La mise en production d’un agent n’est qu’un début. Les entreprises doivent aussi surveiller et détecter les menaces, corriger les problèmes et assurer la reprise.

Le Trust Center de Snowflake rapproche la gestion de la posture de sécurité des workloads qu’elle protège. La solution AI Security Posture Management aide les équipes à identifier les vulnérabilités des workloads d’IA, tout en maintenant l’analyse dans le périmètre de confiance du client. Les politiques de déplacement des données contribuent à empêcher les données sensibles de quitter les environnements approuvés. Des signaux à haut niveau de confiance peuvent alerter les équipes en cas de schémas suspects de déplacement des données.

Snowflake facilite également l’application opérationnelle de la sécurité grâce à des workflows de remédiation et de conformité assistés par l’IA. Plutôt que de rassembler manuellement les preuves nécessaires aux audits ou aux contrôles de sécurité, les équipes peuvent produire des rapports plus complets et agir plus rapidement.

Pour les opérations hautement sensibles, Snowflake prend en charge l’approbation multipartite et la justification métier, afin de limiter les risques liés à un administrateur malveillant ou à des identifiants compromis. Pour renforcer la résilience, des fonctionnalités telles que les sauvegardes WORM (écriture unique, lectures multiples), la restauration à un instant donné et la réplication interrégionale facilitent la reprise en cas d’incident.

La sécurité ouvre la voie à l’IA agentique à grande échelle

La confiance est le socle de l’entreprise agentique. Elle doit être intégrée dès la conception à chaque composante de l’infrastructure de données. Les agents peuvent ainsi raisonner et agir dans différents systèmes, tandis que les données sensibles restent protégées et que les politiques de gouvernance continuent de s’appliquer. 
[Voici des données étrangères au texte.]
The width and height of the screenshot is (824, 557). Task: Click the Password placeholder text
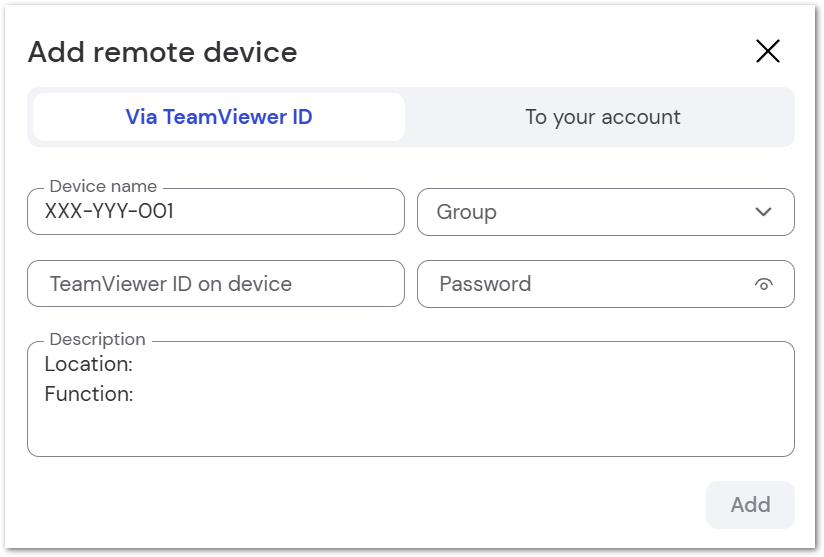[485, 284]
C’est pourquoi l’approche de Snowflake en matière de sécurité agentique couvre l’ensemble du workflow : protéger les données, sécuriser le modèle et gouverner l’agent. Lorsque ces contrôles restent au plus près des données et du contexte de l’entreprise, les organisations peuvent concilier innovation et sécurité. Elles peuvent passer du prototype à la production en toute confiance et mettre les agents d’IA au travail là où ils doivent être : au sein d’une entreprise gouvernée.